Stored records:
----

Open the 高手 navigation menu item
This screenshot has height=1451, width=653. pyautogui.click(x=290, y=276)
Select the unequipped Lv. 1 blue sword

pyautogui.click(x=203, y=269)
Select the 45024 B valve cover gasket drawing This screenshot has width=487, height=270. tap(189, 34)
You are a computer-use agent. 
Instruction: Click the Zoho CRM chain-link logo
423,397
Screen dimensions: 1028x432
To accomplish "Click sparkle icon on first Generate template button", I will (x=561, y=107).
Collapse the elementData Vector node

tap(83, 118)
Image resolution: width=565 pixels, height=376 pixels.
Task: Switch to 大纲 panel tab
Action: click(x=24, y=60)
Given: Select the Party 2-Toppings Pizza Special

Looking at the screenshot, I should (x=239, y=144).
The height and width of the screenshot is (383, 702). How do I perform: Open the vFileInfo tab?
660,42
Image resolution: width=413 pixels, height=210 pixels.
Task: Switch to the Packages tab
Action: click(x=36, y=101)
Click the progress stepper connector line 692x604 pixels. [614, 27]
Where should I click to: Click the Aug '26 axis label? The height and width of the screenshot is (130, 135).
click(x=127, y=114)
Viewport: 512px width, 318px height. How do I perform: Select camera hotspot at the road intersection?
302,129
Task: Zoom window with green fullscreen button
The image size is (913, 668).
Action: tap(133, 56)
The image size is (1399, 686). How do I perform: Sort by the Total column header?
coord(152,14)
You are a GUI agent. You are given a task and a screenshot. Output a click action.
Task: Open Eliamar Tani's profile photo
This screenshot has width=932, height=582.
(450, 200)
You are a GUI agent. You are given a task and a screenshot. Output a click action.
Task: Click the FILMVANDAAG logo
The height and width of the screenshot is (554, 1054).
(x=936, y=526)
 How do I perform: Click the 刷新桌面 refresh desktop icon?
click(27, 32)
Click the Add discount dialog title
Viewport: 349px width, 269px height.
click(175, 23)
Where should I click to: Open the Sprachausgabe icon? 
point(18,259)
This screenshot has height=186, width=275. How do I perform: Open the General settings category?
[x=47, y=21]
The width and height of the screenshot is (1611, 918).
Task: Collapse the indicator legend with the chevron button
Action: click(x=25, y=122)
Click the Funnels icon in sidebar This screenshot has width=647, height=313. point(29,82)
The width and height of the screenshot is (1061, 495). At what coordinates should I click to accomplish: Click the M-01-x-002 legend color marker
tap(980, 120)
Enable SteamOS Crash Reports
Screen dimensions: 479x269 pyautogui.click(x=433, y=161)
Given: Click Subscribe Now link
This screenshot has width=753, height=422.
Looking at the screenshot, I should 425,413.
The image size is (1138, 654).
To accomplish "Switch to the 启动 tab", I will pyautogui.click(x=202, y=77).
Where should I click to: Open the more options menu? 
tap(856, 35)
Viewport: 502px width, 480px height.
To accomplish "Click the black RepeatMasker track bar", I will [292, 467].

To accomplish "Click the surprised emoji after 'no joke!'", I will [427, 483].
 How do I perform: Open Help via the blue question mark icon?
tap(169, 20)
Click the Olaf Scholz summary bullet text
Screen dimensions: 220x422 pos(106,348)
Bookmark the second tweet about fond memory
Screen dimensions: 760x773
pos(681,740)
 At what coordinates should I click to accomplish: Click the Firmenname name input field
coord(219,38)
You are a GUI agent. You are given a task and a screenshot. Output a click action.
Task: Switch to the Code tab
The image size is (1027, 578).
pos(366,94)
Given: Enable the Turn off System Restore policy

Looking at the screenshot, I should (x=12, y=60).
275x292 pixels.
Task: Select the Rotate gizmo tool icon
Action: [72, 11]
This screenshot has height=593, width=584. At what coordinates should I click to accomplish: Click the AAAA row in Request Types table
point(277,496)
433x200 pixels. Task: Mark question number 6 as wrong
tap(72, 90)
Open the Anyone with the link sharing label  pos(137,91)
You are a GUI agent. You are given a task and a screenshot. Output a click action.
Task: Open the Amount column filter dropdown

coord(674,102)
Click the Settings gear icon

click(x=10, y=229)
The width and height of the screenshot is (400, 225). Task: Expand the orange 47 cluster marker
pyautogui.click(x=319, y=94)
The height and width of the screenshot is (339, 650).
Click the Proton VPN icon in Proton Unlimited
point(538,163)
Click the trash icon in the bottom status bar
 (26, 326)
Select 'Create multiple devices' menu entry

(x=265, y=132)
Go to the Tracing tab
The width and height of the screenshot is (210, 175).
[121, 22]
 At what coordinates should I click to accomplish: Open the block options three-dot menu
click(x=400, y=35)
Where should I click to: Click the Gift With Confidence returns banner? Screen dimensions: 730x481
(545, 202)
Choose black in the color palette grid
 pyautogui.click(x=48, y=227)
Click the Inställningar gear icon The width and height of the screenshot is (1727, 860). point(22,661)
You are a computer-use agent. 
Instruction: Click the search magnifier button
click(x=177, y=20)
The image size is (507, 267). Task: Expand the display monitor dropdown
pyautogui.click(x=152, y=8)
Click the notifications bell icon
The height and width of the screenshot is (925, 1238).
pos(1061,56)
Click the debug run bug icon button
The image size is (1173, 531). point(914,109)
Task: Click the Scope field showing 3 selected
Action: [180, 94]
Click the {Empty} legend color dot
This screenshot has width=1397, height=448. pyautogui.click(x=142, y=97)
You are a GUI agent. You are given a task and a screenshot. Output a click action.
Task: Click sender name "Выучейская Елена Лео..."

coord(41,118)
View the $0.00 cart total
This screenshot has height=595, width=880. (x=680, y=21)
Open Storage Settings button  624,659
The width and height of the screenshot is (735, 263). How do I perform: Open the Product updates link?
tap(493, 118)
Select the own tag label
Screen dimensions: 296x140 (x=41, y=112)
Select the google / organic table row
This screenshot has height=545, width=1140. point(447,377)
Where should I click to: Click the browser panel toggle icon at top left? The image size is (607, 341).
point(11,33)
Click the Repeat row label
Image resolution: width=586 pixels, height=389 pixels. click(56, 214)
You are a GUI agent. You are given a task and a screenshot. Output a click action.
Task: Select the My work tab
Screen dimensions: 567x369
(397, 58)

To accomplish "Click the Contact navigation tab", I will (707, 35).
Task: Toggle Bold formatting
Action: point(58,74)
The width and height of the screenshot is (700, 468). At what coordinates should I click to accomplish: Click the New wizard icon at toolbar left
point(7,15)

----

DESCRIPTION OF THE TASK:
All records above are to be printed exactly, with nothing omitted.

REPLY:
Open the 高手 navigation menu item
This screenshot has height=1451, width=653. pyautogui.click(x=290, y=276)
Select the unequipped Lv. 1 blue sword

pyautogui.click(x=203, y=269)
Select the 45024 B valve cover gasket drawing This screenshot has width=487, height=270. tap(189, 34)
You are a computer-use agent. 
Instruction: Click the Zoho CRM chain-link logo
423,397
Screen dimensions: 1028x432
To accomplish "Click sparkle icon on first Generate template button", I will (x=561, y=107).
Collapse the elementData Vector node

tap(83, 118)
Image resolution: width=565 pixels, height=376 pixels.
Task: Switch to 大纲 panel tab
Action: click(x=24, y=60)
Given: Select the Party 2-Toppings Pizza Special

Looking at the screenshot, I should (x=239, y=144).
The height and width of the screenshot is (383, 702). How do I perform: Open the vFileInfo tab?
660,42
Image resolution: width=413 pixels, height=210 pixels.
Task: Switch to the Packages tab
Action: click(x=36, y=101)
Click the progress stepper connector line 692x604 pixels. [614, 27]
Where should I click to: Click the Aug '26 axis label? The height and width of the screenshot is (130, 135).
click(x=127, y=114)
Viewport: 512px width, 318px height. How do I perform: Select camera hotspot at the road intersection?
302,129
Task: Zoom window with green fullscreen button
The image size is (913, 668).
Action: tap(133, 56)
The image size is (1399, 686). How do I perform: Sort by the Total column header?
coord(152,14)
You are a GUI agent. You are given a task and a screenshot. Output a click action.
Task: Open Eliamar Tani's profile photo
This screenshot has width=932, height=582.
(450, 200)
You are a GUI agent. You are given a task and a screenshot. Output a click action.
Task: Click the FILMVANDAAG logo
The height and width of the screenshot is (554, 1054).
(x=936, y=526)
 How do I perform: Click the 刷新桌面 refresh desktop icon?
click(27, 32)
Click the Add discount dialog title
Viewport: 349px width, 269px height.
click(175, 23)
Where should I click to: Open the Sprachausgabe icon? 
point(18,259)
This screenshot has height=186, width=275. How do I perform: Open the General settings category?
[x=47, y=21]
The width and height of the screenshot is (1611, 918).
Task: Collapse the indicator legend with the chevron button
Action: click(x=25, y=122)
Click the Funnels icon in sidebar This screenshot has width=647, height=313. point(29,82)
The width and height of the screenshot is (1061, 495). At what coordinates should I click to accomplish: Click the M-01-x-002 legend color marker
tap(980, 120)
Enable SteamOS Crash Reports
Screen dimensions: 479x269 pyautogui.click(x=433, y=161)
Given: Click Subscribe Now link
This screenshot has width=753, height=422.
Looking at the screenshot, I should 425,413.
The image size is (1138, 654).
To accomplish "Switch to the 启动 tab", I will pyautogui.click(x=202, y=77).
Where should I click to: Open the more options menu? 
tap(856, 35)
Viewport: 502px width, 480px height.
To accomplish "Click the black RepeatMasker track bar", I will [292, 467].

To accomplish "Click the surprised emoji after 'no joke!'", I will [427, 483].
 How do I perform: Open Help via the blue question mark icon?
tap(169, 20)
Click the Olaf Scholz summary bullet text
Screen dimensions: 220x422 pos(106,348)
Bookmark the second tweet about fond memory
Screen dimensions: 760x773
pos(681,740)
 At what coordinates should I click to accomplish: Click the Firmenname name input field
coord(219,38)
You are a GUI agent. You are given a task and a screenshot. Output a click action.
Task: Switch to the Code tab
The image size is (1027, 578).
pos(366,94)
Given: Enable the Turn off System Restore policy

Looking at the screenshot, I should (x=12, y=60).
275x292 pixels.
Task: Select the Rotate gizmo tool icon
Action: [72, 11]
This screenshot has height=593, width=584. At what coordinates should I click to accomplish: Click the AAAA row in Request Types table
point(277,496)
433x200 pixels. Task: Mark question number 6 as wrong
tap(72, 90)
Open the Anyone with the link sharing label  pos(137,91)
You are a GUI agent. You are given a task and a screenshot. Output a click action.
Task: Open the Amount column filter dropdown

coord(674,102)
Click the Settings gear icon

click(x=10, y=229)
The width and height of the screenshot is (400, 225). Task: Expand the orange 47 cluster marker
pyautogui.click(x=319, y=94)
The height and width of the screenshot is (339, 650).
Click the Proton VPN icon in Proton Unlimited
point(538,163)
Click the trash icon in the bottom status bar
 (26, 326)
Select 'Create multiple devices' menu entry

(x=265, y=132)
Go to the Tracing tab
The width and height of the screenshot is (210, 175).
[121, 22]
 At what coordinates should I click to accomplish: Open the block options three-dot menu
click(x=400, y=35)
Where should I click to: Click the Gift With Confidence returns banner? Screen dimensions: 730x481
(545, 202)
Choose black in the color palette grid
 pyautogui.click(x=48, y=227)
Click the Inställningar gear icon The width and height of the screenshot is (1727, 860). point(22,661)
You are a computer-use agent. 
Instruction: Click the search magnifier button
click(x=177, y=20)
The image size is (507, 267). Task: Expand the display monitor dropdown
pyautogui.click(x=152, y=8)
Click the notifications bell icon
The height and width of the screenshot is (925, 1238).
pos(1061,56)
Click the debug run bug icon button
The image size is (1173, 531). point(914,109)
Task: Click the Scope field showing 3 selected
Action: [180, 94]
Click the {Empty} legend color dot
This screenshot has width=1397, height=448. pyautogui.click(x=142, y=97)
You are a GUI agent. You are given a task and a screenshot. Output a click action.
Task: Click sender name "Выучейская Елена Лео..."

coord(41,118)
View the $0.00 cart total
This screenshot has height=595, width=880. (x=680, y=21)
Open Storage Settings button  624,659
The width and height of the screenshot is (735, 263). How do I perform: Open the Product updates link?
tap(493, 118)
Select the own tag label
Screen dimensions: 296x140 (x=41, y=112)
Select the google / organic table row
This screenshot has height=545, width=1140. point(447,377)
Where should I click to: Click the browser panel toggle icon at top left? The image size is (607, 341).
point(11,33)
Click the Repeat row label
Image resolution: width=586 pixels, height=389 pixels. click(56, 214)
You are a GUI agent. You are given a task and a screenshot. Output a click action.
Task: Select the My work tab
Screen dimensions: 567x369
(397, 58)

To accomplish "Click the Contact navigation tab", I will (707, 35).
Task: Toggle Bold formatting
Action: point(58,74)
The width and height of the screenshot is (700, 468). At what coordinates should I click to accomplish: Click the New wizard icon at toolbar left
point(7,15)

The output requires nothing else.